--- Begin Recorded information ---

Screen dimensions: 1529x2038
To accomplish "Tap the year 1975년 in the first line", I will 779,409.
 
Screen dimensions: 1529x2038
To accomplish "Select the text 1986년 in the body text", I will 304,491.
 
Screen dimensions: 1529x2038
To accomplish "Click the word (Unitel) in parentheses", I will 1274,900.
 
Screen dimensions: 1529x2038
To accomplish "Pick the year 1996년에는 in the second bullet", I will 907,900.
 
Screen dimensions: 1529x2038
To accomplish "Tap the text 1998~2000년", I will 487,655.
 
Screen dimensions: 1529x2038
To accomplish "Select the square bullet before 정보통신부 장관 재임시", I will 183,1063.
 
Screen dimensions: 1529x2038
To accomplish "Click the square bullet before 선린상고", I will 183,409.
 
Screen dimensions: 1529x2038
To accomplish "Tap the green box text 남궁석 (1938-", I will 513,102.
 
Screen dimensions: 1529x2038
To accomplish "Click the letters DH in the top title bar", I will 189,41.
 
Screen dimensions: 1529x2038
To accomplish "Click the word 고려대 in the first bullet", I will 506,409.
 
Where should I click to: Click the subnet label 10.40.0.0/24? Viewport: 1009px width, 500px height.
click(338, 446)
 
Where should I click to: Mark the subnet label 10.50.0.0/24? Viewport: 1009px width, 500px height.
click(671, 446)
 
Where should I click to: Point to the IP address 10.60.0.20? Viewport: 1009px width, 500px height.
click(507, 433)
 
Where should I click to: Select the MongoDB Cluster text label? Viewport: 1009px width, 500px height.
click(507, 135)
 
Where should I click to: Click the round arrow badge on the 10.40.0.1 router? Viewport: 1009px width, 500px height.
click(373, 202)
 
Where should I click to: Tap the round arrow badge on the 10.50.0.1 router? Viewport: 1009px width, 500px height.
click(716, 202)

--- End Recorded information ---
--- Begin Recorded information ---

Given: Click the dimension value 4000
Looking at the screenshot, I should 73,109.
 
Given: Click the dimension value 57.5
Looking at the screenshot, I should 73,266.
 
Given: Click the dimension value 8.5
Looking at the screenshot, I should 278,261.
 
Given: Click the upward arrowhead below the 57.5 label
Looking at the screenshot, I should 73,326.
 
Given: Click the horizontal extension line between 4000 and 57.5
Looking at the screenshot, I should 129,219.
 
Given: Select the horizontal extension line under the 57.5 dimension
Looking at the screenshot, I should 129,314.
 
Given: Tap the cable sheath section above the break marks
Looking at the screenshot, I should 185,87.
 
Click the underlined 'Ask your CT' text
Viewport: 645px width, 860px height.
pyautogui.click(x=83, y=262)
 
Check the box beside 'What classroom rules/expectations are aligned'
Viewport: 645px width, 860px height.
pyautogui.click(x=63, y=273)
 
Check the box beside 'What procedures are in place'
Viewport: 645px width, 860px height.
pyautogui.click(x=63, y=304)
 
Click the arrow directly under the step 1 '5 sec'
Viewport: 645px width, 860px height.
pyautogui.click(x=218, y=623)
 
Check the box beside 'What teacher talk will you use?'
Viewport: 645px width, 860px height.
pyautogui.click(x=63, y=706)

--- End Recorded information ---

__Problem statement__
Repeat everything in the first block of rows above, from the line that contains "Where should I click to: Tap" down to the line that contains "click(716, 202)", with both of those lines included, word for word.

__Exercise result__
Where should I click to: Tap the round arrow badge on the 10.50.0.1 router? Viewport: 1009px width, 500px height.
click(716, 202)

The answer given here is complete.